-- BEGIN SOURCE EXTRACT --

For us, it is easy to talk about how great fishing kayaks are. Their utility, continued perforamnce upgrades, low maintenance and customizability offer a truly unique, personal experience while on the water. We also recognize words from a business vs. honest real-life experiences from customers mean less.
For this reason, we created the Kayak Anglers Resource. It is a community discussion board generated entirely by its members. One of those members is Bentonreds. With a passion for kayak angling and helping others hone their skills, Bentonreds has offers a unique perspective of how to become a hunter on the water. Using precise gear setups, hunter-like stalking techniques & mental preparation, Bentonreds uses discipline and experience to increase his success on the water.
Getting to Know Bentonreds
Hi y'all, Jason here. I've been a serious kayak fisherman now going on over 3 years. Fishing mainly intercoastal in the Panhandle of Florida. Passionate about site fishing for redfish- "Bent on Reds" and anything that swims and bites. Love fishing inland rivers, bayous and bays. Occasionally offshore when the weather is right.
Looking forward to meeting new folks. I'm thinking about starting a guiding and outfitting business focusing specifically on kayak fishing in the FL Panhandle - not sure about the demand, but so many areas to explore. I love getting on the water and introducing folks to how affective kayak fishing can be and exploring all the wildlife this area has to offer. Looking forward to it!
In my younger days growing up surfing on the Florida east coast we had a saying - "If you don't surf, don't start". Mainly because newbies, not only didn't know how to surf the board, but reading the water and surf conditions was half the battle out there. Some big, rough days(usually in the winter) would eat inexperienced guys up. In later years, having the opportunity to surf in Hawaii on a visit with my wife(Kauai), I spent several days just studying particular reef breaks, as going out at the wrong time could get you killed.

-- END SOURCE EXTRACT --

» **REQUIRED TASKS**:
1. Please copy the part of the Bentonreds excerpt that opens with the words containing "Getting to Know" and closes with "forward to it!".
2. Turn the paragraph of the Bentonreds excerpt that begins "Hi y'all, Jason here" into a short bulleted list that keeps its main facts.
3. Why, according to the Bentonreds excerpt, was the Kayak Anglers Resource created?
The entries come from a separate source.

-- BEGIN RAW DATA --

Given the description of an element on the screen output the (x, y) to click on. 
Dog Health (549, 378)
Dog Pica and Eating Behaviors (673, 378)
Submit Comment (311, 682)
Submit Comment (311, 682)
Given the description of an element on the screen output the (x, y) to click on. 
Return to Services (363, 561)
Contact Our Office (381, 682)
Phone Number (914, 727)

-- END RAW DATA --
-- BEGIN RAW DATA --

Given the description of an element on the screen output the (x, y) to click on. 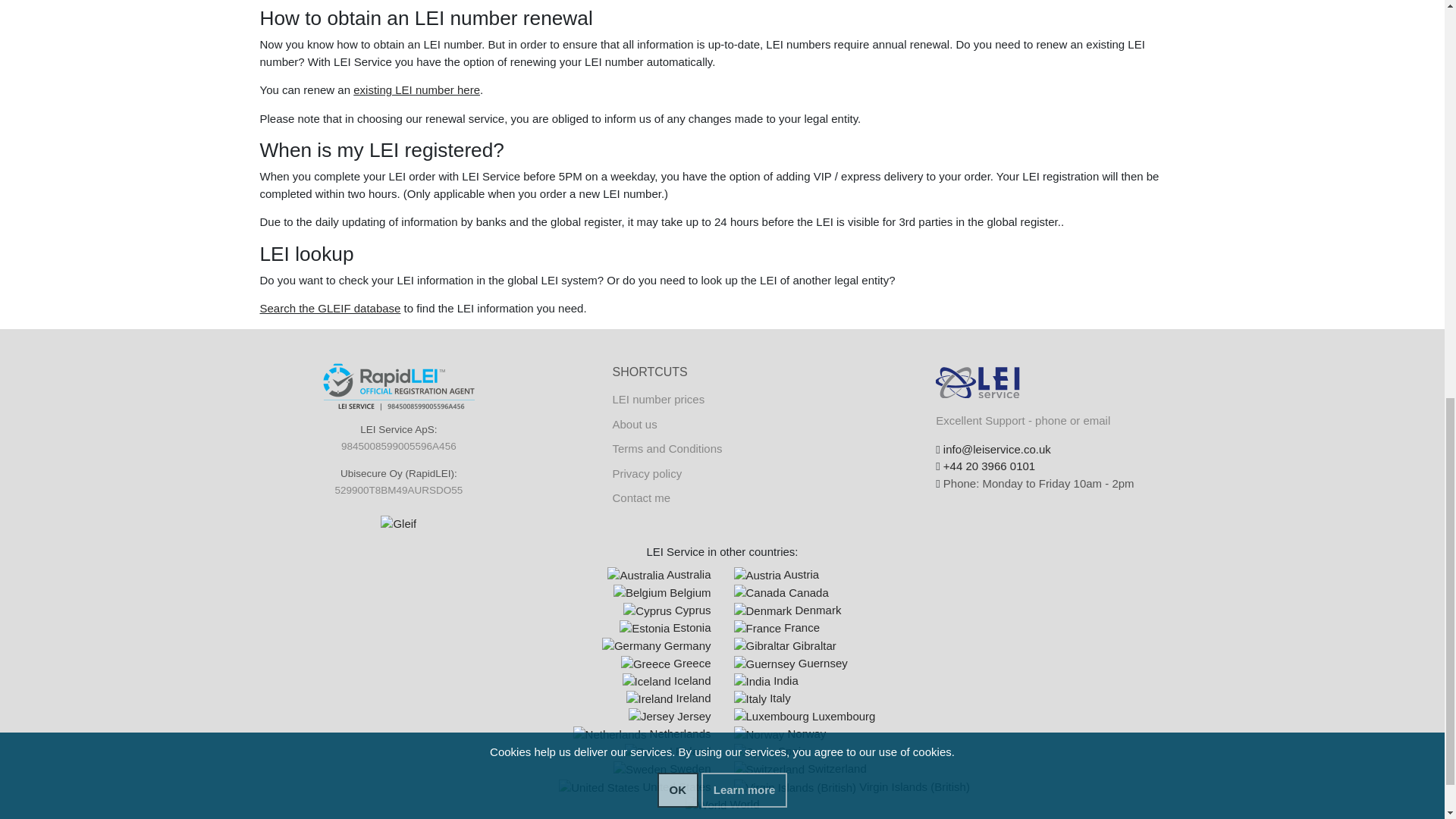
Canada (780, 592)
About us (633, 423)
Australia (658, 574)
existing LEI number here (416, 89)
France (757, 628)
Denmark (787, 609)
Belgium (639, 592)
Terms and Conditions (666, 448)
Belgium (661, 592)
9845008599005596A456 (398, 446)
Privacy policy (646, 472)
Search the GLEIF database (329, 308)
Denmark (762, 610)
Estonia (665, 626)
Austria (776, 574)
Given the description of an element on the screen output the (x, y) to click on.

-- END RAW DATA --

» **SOLUTIONS TO THE PROBLEMS**:
1.
Getting to Know Bentonreds
Hi y'all, Jason here. I've been a serious kayak fisherman now going on over 3 years. Fishing mainly intercoastal in the Panhandle of Florida. Passionate about site fishing for redfish- "Bent on Reds" and anything that swims and bites. Love fishing inland rivers, bayous and bays. Occasionally offshore when the weather is right.
Looking forward to meeting new folks. I'm thinking about starting a guiding and outfitting business focusing specifically on kayak fishing in the FL Panhandle - not sure about the demand, but so many areas to explore. I love getting on the water and introducing folks to how affective kayak fishing can be and exploring all the wildlife this area has to offer. Looking forward to it!

2.
- Jason has been a serious kayak fisherman for over 3 years.
- He fishes mainly intercoastal in the Florida Panhandle.
- He is passionate about fishing for redfish ("Bent on Reds") and anything that swims and bites.
- He loves fishing inland rivers, bayous and bays.
- He occasionally fishes offshore when the weather is right.

3. Its creators recognize that words from a business mean less than honest real-life experiences from customers. So they created the Kayak Anglers Resource, a discussion board generated entirely by its members.